哪有人这样玩躲猫猫的,连找都没来找,就想我主动投降?
哼,没门!
我微微蹙着眉头,目不转睛地盯着手背上的红痕,由于方才洗脸时不小心碰到温热水和洁面乳,导致这会手背上的伤痕有点红肿的趋势。
不曾想,就在我苦思冥想待会该如何向玄烈这男人解释这身伤势时,他一个瞬移,高大的身躯顿时将我牢牢抵在门后。
“啪———”我手里的购物袋被吓得掉落在地。
“傻瓜,躲什么?”玄烈好整以暇地注视着我,磁性的嗓音宛如天籁。
此刻他邪魅清冷的俊脸就这么放大呈现在我眼前,身上那股好闻的檀木冷香全方位地包围住我。
想到刚刚故意对他视而不见的行为,我心虚地倒吸一口冷气。
“我以为………家里进了贼………”我完全不敢直视他的眼睛,眼神慌乱地在他脸上来回扫着。
我承认,这个借口找的确实很瞎,堂堂的帝君大人又怎会是贼,敢问哪家的贼长得这么帅?
下一秒,玄烈俯身猛地攫住我的嘴唇,他微冷的舌滑入口中,用力地吻着我,整个吻炽热而缠绵。
“唔……………”我被他吻得透不过气,只能用呜叫的方式表示抗议。
为什么每每事情落到我这,就都会朝着反方向发展呢?
当年羽幽仙子仅是爱哭的毛病犯了,这男人便用法术剃光了她的头发。
而熙凌老母猪执着于想和他玩躲猫猫游戏,这男人便一把火烧了她的头发。
这样一想,是我的头发不值钱还是咋滴?
可是没理由啊,镇上每逢赶集,那些收头发的大爷大娘们,为了我这一头乌黑亮丽的秀发,可没少干架…………

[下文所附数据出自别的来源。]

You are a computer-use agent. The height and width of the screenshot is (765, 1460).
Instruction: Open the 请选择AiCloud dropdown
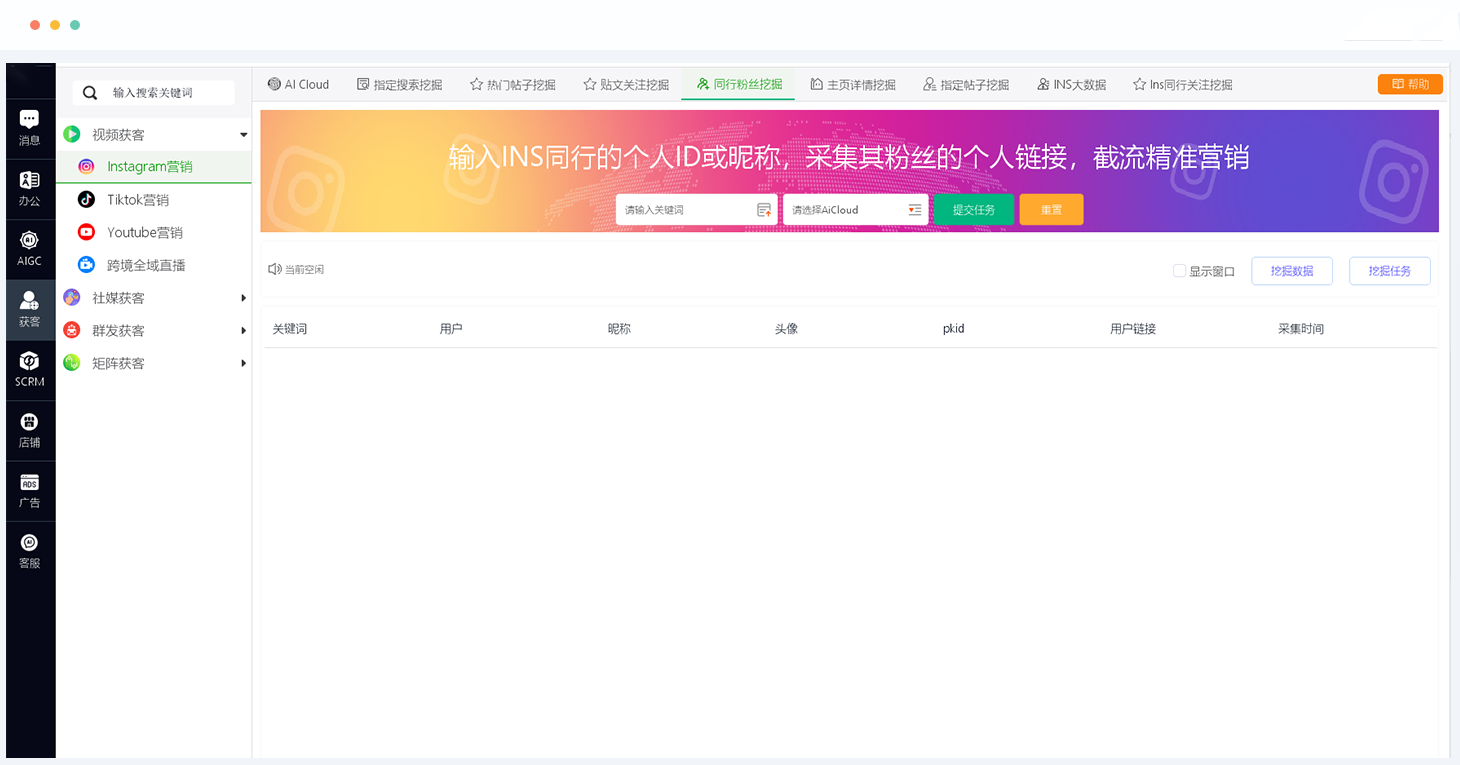(855, 210)
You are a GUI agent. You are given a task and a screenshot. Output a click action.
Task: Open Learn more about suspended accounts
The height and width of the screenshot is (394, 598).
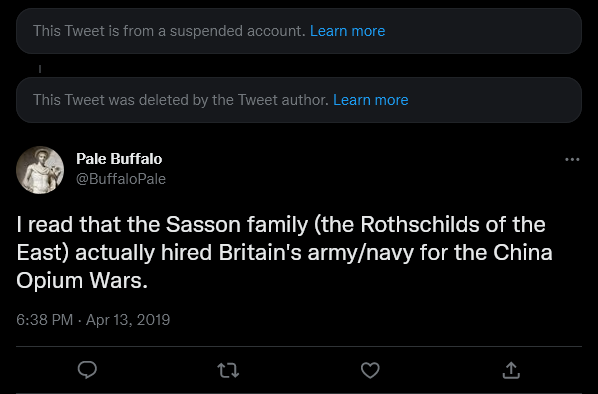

半晌,我实在受不了他太过窒息的吻,伸手在他腰上狠狠一掐,他才不依不饶的松开了我。
与以往不同的是,这次一得到自由,我顾不上自己才从窒息的困境里挣脱开,反而立即搂住他精壮的腰身,暗暗用手在方才掐他的位置揉搓着。
突然一种叫做心疼的东西,在我心底衍生了出来。
“对不起………”我略带歉意地抬眸盯着他。
“蠢女人。”玄烈伸手将我勾进怀里,使我的脸紧紧贴住他的胸膛,他此刻的心跳声格外有力。

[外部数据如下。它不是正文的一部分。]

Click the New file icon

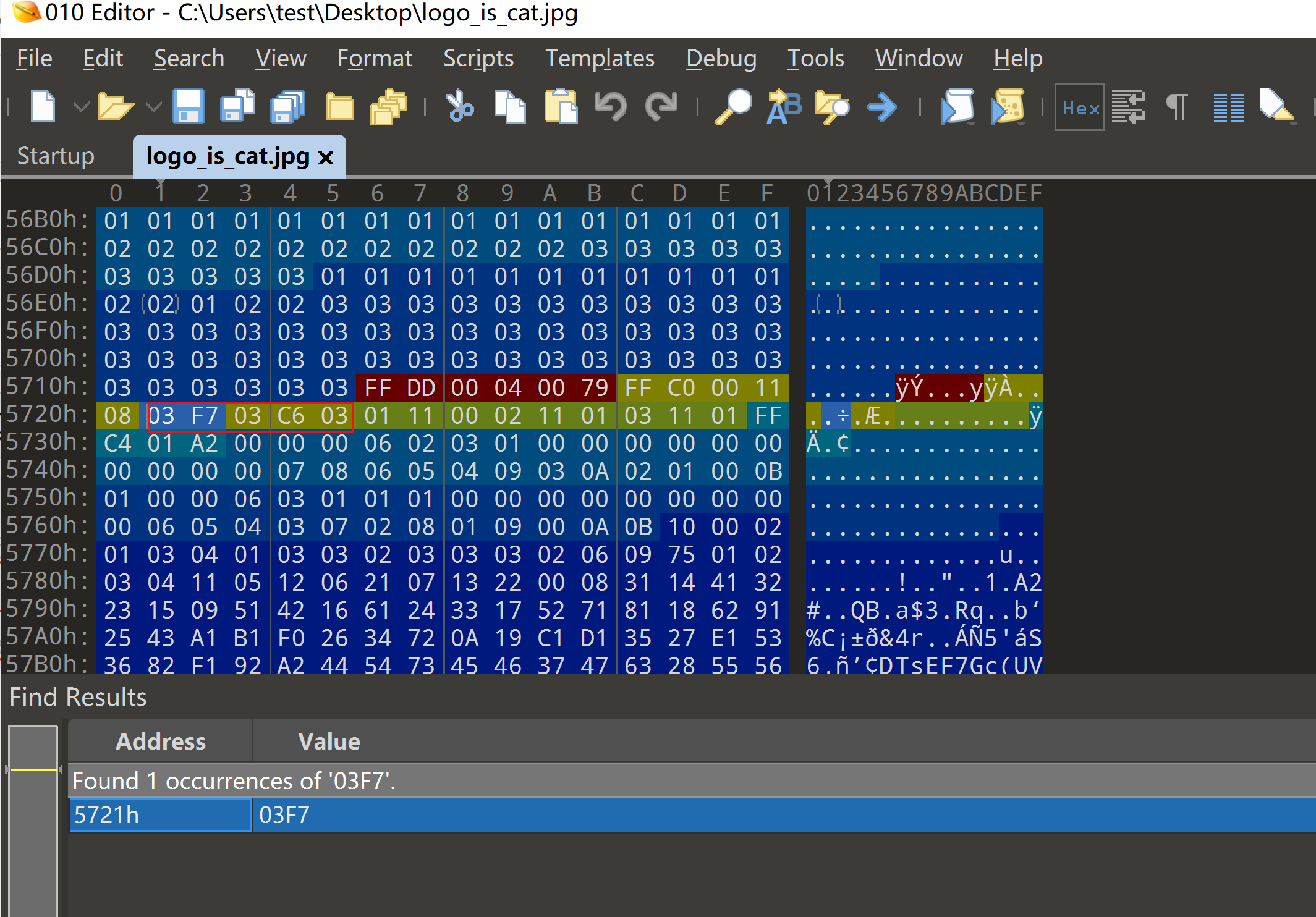point(43,107)
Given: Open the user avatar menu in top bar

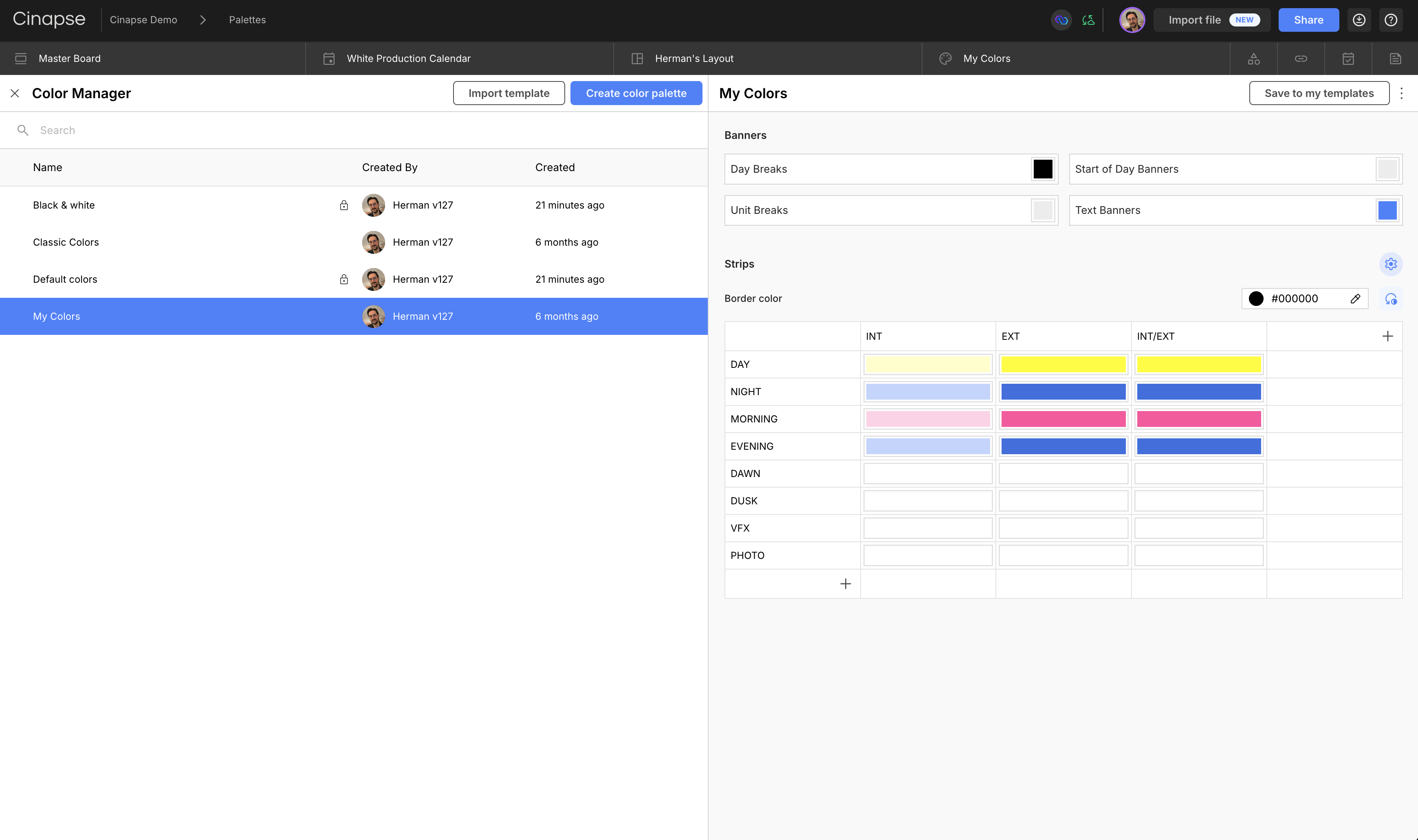Looking at the screenshot, I should pos(1132,20).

“听到了吗?我的心只会为你跳动!”他冰冷的大掌抚触着我的头发,声线带着热吻后的低哑和性感,异常蛊惑人心。
“颜子,你是我绝无仅有的心动和软肋。”
我被他话里的深情惊了下,脑袋也像浆糊般混沌不堪。
他这算不算是在变相解释,我已经成为了他的例外和偏爱?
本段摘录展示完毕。